**PEDIDO ESCRITO 1**
Converta em uma lista JSON de strings, com uma string por linha e sem as linhas em branco, somente o trecho dos registros que começa na linha que contém "Click the word" e termina na linha que contém "[x=37, y=160]", incluindo as duas.

Estes pensamentos sugerem para nós um grande perigo da vida cristã –
buscar conhecer a verdade de Deus em Sua Palavra sem esperar no Espírito da verdade. O
tentador do jardim ainda se move entre nós. Conhecimento ainda é a sua maior tentação
para o povo de Deus. Quantos crentes confessariam que seu conhecimento da
divina verdade pouco faz por eles, deixando-os impotentes contra o pecado e o
mundo? Eles não experimentaram a luz e liberdade, a força e gozo que verdade
deveria trazer. É porque buscam conhecer a verdade de Deus pelo poder da
sabedoria humana ao invés de esperar no Espírito da verdade para guiá-los. Os
mais diligentes esforços para habitar em Cristo, andar como Cristo, falham
quando dependemos mais da sabedoria deste mundo do que do poder de Deus.

**PEDIDO ESCRITO 2**
Responda, por favor, com base no texto sobre a verdade de Deus:
(a) Quem ainda se move entre nós?
(b) Contra o que o conhecimento da divina verdade deixa muitos crentes impotentes?
(c) Quando falham os mais diligentes esforços para habitar em Cristo?

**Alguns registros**
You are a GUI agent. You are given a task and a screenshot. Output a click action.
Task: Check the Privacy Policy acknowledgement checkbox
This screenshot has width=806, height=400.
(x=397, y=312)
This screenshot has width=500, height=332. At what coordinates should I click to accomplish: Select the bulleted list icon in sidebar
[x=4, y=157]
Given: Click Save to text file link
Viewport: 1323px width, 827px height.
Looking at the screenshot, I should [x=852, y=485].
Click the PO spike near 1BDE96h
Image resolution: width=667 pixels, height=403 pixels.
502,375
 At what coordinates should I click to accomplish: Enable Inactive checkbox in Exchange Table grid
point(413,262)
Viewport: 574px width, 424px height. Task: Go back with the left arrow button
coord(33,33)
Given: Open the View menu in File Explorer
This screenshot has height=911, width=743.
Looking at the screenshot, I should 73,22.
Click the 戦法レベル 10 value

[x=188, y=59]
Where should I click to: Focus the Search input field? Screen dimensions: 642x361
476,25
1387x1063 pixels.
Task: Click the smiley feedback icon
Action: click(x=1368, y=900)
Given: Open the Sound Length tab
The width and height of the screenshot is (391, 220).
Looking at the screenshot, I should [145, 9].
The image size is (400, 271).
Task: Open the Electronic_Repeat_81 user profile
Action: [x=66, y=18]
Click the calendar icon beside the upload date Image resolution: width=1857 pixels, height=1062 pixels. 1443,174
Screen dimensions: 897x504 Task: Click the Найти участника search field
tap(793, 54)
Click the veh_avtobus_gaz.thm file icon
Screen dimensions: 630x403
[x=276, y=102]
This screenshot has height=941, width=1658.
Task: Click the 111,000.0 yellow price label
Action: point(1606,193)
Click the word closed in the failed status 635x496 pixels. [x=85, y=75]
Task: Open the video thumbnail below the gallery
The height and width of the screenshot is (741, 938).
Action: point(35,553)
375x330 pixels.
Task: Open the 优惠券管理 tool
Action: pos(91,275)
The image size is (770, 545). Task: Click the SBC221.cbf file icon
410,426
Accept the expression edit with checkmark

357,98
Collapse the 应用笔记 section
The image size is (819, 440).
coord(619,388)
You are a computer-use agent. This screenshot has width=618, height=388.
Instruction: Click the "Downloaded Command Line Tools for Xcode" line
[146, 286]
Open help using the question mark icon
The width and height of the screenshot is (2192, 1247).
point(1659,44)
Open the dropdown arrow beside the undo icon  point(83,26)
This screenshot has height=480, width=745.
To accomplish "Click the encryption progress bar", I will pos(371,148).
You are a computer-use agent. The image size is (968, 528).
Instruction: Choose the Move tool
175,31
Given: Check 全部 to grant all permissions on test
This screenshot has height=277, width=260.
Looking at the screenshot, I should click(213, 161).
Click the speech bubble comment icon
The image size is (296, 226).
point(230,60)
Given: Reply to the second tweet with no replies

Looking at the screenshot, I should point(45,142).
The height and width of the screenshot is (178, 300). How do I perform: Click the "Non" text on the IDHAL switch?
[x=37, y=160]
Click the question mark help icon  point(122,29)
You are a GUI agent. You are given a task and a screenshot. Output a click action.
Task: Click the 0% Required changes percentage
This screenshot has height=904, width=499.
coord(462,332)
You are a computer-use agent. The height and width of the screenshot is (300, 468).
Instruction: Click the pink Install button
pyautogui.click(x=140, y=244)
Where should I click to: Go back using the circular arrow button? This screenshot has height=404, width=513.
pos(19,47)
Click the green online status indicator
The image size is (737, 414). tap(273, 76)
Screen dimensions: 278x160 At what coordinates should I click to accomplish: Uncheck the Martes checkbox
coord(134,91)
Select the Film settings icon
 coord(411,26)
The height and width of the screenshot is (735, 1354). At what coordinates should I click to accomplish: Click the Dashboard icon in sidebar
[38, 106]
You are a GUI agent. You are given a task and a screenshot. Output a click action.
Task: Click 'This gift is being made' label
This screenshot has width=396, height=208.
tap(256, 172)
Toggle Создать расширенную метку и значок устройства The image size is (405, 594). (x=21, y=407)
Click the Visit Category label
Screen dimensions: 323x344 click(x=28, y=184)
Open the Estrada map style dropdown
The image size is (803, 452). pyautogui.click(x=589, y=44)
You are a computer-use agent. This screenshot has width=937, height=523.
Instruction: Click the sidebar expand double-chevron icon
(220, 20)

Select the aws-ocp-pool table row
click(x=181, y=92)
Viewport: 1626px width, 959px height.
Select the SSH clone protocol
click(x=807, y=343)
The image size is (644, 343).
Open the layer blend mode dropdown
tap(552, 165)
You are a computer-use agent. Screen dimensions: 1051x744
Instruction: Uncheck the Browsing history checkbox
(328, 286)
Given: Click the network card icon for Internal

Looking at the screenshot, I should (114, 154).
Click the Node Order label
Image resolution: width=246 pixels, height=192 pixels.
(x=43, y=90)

**RESPOSTA 1**
[
  "Click the word closed in the failed status 635x496 pixels. [x=85, y=75]",
  "Task: Open the video thumbnail below the gallery",
  "The height and width of the screenshot is (741, 938).",
  "Action: point(35,553)",
  "375x330 pixels.",
  "Task: Open the 优惠券管理 tool",
  "Action: pos(91,275)",
  "The image size is (770, 545). Task: Click the SBC221.cbf file icon",
  "410,426",
  "Accept the expression edit with checkmark",
  "357,98",
  "Collapse the 应用笔记 section",
  "The image size is (819, 440).",
  "coord(619,388)",
  "You are a computer-use agent. This screenshot has width=618, height=388.",
  "Instruction: Click the \"Downloaded Command Line Tools for Xcode\" line",
  "[146, 286]",
  "Open help using the question mark icon",
  "The width and height of the screenshot is (2192, 1247).",
  "point(1659,44)",
  "Open the dropdown arrow beside the undo icon  point(83,26)",
  "This screenshot has height=480, width=745.",
  "To accomplish \"Click the encryption progress bar\", I will pos(371,148).",
  "You are a computer-use agent. The image size is (968, 528).",
  "Instruction: Choose the Move tool",
  "175,31",
  "Given: Check 全部 to grant all permissions on test",
  "This screenshot has height=277, width=260.",
  "Looking at the screenshot, I should click(213, 161).",
  "Click the speech bubble comment icon",
  "The image size is (296, 226).",
  "point(230,60)",
  "Given: Reply to the second tweet with no replies",
  "Looking at the screenshot, I should point(45,142).",
  "The height and width of the screenshot is (178, 300). How do I perform: Click the \"Non\" text on the IDHAL switch?",
  "[x=37, y=160]"
]

**RESPOSTA 2**
(a) O tentador do jardim.
(b) Contra o pecado e o mundo.
(c) Quando dependemos mais da sabedoria deste mundo do que do poder de Deus.